» **Exercise instructions**
Each record below gets repeated exactly, and pictures stay out of the copy.

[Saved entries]
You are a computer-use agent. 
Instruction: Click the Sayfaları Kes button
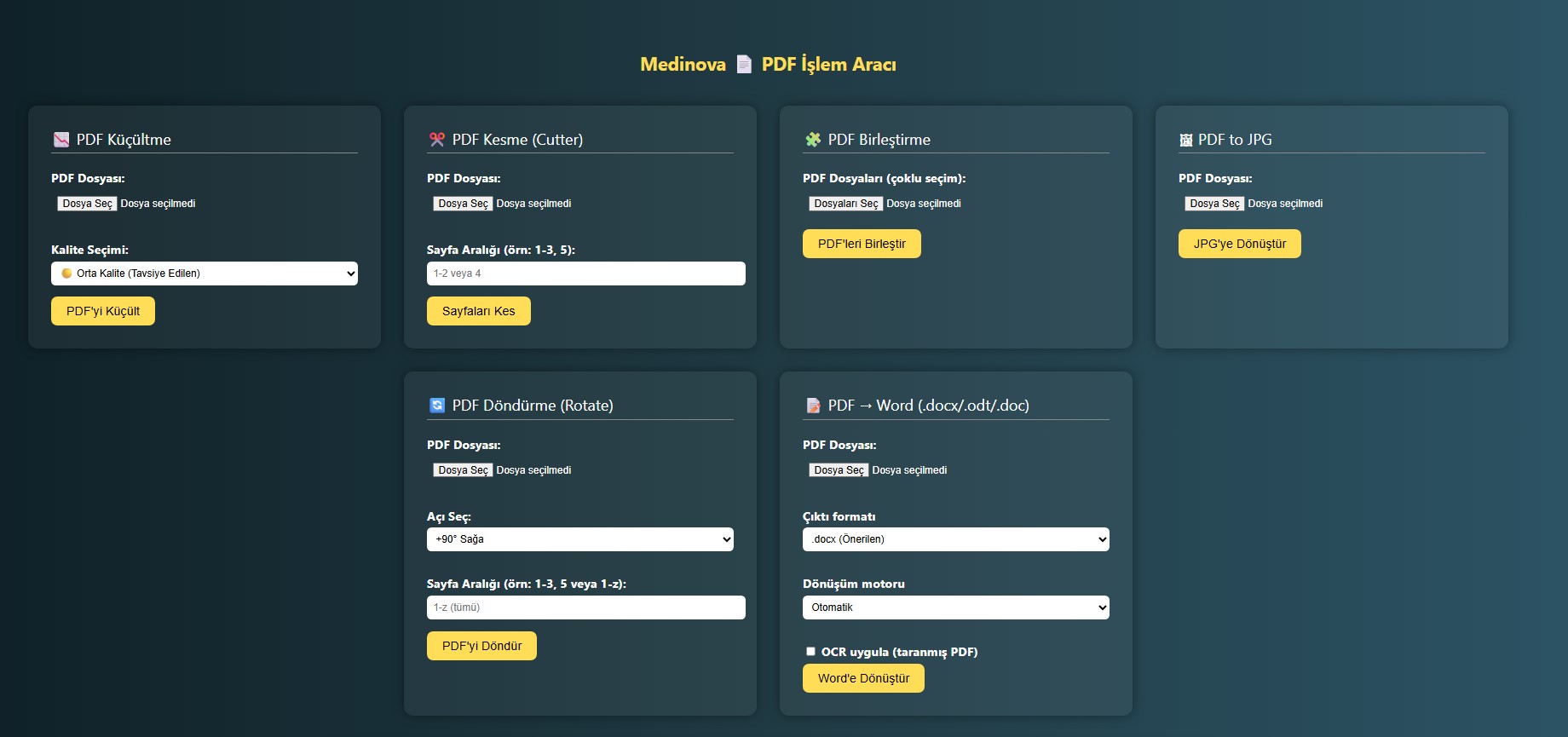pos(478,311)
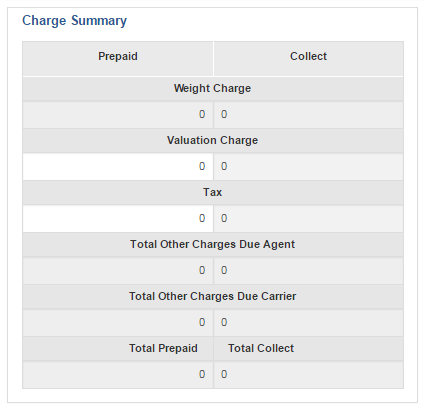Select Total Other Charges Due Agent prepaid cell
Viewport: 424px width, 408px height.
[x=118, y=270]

» **Result of the exercise**
You are a computer-use agent. 
Instruction: Click the Sayfaları Kes button
pos(478,311)
Select Total Other Charges Due Agent prepaid cell
Viewport: 424px width, 408px height.
[x=118, y=270]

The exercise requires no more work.